=== Recorded information ===

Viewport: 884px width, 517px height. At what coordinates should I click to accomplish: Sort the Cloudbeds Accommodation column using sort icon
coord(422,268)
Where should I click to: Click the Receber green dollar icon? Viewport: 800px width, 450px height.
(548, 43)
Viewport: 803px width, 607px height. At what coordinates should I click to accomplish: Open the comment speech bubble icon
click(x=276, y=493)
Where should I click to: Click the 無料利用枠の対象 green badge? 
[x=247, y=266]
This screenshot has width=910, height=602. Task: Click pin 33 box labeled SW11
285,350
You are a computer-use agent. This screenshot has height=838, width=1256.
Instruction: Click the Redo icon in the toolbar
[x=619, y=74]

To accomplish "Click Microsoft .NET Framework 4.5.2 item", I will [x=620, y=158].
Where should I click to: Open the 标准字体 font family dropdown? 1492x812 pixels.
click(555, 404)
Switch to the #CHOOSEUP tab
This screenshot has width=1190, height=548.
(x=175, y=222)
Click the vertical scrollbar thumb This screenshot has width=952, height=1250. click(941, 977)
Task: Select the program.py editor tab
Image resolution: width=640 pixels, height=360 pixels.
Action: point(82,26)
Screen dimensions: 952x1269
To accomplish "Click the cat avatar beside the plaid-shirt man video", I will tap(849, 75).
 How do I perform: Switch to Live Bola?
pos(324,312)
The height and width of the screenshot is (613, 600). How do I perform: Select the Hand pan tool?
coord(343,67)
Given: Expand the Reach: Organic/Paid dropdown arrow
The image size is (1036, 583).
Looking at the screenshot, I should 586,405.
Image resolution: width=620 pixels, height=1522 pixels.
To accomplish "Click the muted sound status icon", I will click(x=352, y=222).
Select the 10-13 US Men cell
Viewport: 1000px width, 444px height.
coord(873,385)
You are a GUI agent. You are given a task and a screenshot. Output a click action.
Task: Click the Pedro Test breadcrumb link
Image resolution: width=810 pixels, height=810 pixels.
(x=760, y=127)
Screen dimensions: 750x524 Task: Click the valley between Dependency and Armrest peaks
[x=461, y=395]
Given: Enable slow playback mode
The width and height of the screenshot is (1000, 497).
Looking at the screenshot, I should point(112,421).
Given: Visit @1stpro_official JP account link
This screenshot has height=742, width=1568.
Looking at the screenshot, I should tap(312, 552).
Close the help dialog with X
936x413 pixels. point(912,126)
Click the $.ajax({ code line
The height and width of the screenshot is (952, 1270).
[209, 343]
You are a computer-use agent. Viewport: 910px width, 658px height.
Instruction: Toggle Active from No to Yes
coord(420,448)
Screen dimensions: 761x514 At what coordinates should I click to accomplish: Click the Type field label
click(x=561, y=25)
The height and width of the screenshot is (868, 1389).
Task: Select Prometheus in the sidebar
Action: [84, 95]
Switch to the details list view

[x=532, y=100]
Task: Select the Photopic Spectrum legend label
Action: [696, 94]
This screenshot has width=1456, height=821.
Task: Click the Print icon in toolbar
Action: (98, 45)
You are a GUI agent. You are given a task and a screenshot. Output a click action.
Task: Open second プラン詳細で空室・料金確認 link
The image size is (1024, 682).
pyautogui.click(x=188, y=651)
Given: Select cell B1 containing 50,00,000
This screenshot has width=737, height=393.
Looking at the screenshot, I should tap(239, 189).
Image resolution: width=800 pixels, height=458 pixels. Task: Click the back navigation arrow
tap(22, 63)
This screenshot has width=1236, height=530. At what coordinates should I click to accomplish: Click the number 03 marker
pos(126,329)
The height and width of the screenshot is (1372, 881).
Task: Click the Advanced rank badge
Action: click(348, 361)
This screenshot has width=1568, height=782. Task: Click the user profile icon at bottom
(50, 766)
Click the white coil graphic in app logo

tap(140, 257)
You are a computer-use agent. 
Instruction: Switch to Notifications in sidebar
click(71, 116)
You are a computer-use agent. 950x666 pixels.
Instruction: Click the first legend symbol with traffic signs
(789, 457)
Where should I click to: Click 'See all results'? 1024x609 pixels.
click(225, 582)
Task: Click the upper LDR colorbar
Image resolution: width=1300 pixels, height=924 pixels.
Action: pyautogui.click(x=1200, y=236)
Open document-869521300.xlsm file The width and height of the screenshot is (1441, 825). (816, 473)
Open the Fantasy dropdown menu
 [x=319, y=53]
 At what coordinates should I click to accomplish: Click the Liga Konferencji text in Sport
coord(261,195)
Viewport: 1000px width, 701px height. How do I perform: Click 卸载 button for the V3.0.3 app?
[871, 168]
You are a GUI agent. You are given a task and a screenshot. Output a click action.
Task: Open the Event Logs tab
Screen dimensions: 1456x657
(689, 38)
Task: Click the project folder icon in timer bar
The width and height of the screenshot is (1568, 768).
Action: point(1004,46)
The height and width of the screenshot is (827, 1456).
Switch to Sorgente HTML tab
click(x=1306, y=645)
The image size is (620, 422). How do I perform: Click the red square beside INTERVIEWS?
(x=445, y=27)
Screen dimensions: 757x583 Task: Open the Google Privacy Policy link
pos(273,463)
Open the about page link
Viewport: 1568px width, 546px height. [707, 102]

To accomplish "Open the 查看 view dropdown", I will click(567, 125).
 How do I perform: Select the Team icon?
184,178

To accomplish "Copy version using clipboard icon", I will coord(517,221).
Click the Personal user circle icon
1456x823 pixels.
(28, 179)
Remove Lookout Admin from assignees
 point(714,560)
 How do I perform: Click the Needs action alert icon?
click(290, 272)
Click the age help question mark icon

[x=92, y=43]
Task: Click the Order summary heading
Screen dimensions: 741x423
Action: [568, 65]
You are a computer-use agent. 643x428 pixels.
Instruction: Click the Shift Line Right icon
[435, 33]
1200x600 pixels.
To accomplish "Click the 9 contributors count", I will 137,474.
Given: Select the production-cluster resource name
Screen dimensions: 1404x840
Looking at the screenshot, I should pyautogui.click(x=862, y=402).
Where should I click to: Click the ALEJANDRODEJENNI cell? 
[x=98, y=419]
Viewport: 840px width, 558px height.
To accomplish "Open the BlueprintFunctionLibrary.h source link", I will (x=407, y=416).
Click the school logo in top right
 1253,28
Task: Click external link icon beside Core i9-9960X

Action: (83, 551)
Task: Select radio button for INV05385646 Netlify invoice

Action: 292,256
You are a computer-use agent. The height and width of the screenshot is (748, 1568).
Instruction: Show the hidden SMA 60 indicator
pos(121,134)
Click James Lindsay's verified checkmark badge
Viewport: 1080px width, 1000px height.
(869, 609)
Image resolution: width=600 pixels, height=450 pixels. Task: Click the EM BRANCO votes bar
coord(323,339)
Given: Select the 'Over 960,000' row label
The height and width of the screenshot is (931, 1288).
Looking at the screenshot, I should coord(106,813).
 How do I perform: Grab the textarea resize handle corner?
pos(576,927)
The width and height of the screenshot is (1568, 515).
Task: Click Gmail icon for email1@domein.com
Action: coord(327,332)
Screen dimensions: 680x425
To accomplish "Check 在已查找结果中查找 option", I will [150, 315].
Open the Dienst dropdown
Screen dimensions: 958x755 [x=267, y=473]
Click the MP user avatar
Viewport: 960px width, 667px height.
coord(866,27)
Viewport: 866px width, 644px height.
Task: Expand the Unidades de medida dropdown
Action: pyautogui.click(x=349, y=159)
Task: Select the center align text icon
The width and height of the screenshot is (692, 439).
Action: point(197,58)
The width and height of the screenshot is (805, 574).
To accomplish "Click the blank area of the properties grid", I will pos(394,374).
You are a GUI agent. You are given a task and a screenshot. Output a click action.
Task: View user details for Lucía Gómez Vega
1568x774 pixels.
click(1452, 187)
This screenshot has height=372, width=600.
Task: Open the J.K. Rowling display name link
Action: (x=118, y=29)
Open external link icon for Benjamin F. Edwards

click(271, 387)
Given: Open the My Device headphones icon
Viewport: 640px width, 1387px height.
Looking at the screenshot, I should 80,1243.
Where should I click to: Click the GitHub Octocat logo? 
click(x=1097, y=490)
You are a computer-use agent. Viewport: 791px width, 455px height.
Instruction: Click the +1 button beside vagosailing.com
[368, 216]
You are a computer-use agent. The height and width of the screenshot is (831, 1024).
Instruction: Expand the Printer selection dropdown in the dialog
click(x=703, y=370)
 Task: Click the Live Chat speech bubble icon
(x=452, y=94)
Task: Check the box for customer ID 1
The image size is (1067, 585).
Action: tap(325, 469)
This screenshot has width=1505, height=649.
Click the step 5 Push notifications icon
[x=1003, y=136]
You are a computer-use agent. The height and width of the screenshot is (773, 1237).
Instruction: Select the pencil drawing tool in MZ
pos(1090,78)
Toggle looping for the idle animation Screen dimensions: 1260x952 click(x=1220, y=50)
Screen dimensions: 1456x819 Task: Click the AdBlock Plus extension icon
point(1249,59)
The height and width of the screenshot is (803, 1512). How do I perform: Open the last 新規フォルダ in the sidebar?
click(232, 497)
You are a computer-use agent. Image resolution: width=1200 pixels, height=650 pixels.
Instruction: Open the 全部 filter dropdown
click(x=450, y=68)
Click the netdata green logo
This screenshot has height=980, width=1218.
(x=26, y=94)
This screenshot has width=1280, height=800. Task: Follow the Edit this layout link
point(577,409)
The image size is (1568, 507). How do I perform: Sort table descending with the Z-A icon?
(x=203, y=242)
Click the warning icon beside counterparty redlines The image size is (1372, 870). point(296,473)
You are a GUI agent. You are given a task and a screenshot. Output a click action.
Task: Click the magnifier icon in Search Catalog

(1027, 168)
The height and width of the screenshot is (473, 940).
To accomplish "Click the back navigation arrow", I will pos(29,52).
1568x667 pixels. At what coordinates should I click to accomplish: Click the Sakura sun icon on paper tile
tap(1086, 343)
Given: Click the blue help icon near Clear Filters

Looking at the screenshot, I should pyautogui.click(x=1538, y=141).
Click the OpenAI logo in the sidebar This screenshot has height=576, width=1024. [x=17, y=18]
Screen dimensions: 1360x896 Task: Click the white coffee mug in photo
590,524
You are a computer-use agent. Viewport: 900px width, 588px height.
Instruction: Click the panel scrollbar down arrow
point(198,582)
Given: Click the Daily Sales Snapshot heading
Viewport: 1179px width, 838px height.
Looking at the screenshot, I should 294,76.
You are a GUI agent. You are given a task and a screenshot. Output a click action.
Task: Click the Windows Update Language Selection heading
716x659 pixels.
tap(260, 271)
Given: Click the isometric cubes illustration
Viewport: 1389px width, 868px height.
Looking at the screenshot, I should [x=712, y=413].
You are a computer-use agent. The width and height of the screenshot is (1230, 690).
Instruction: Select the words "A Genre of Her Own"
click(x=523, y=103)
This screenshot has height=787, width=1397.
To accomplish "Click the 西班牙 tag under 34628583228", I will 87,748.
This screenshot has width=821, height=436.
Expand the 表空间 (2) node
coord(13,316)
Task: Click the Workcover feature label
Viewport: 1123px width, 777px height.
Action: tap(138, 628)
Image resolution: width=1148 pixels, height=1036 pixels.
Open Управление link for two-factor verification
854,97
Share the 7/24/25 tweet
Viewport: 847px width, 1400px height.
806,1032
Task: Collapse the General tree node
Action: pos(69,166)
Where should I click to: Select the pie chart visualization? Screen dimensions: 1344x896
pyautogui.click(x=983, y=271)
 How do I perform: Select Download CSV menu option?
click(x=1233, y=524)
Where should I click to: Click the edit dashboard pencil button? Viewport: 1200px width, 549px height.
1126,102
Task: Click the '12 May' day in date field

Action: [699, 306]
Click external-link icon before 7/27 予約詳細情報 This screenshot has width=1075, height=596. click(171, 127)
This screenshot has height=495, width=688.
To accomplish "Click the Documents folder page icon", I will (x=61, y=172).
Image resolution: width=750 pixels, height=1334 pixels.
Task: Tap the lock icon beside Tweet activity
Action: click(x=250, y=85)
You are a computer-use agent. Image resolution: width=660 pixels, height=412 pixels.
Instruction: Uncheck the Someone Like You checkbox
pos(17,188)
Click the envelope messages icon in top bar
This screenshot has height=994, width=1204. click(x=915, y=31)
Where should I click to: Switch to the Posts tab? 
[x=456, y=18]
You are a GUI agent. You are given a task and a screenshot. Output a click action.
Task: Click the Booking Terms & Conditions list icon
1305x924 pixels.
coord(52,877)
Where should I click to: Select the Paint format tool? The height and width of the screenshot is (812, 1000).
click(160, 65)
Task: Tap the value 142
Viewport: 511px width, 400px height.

===

Turn the portion of the data above that starts at the line containing "Where should I click to: Select the Paint" and continues through the final line into a numbered list. Omit any blank lines.

- Task result -
1. Where should I click to: Select the Paint format tool? The height and width of the screenshot is (812, 1000).
2. click(160, 65)
3. Task: Tap the value 142
4. Viewport: 511px width, 400px height.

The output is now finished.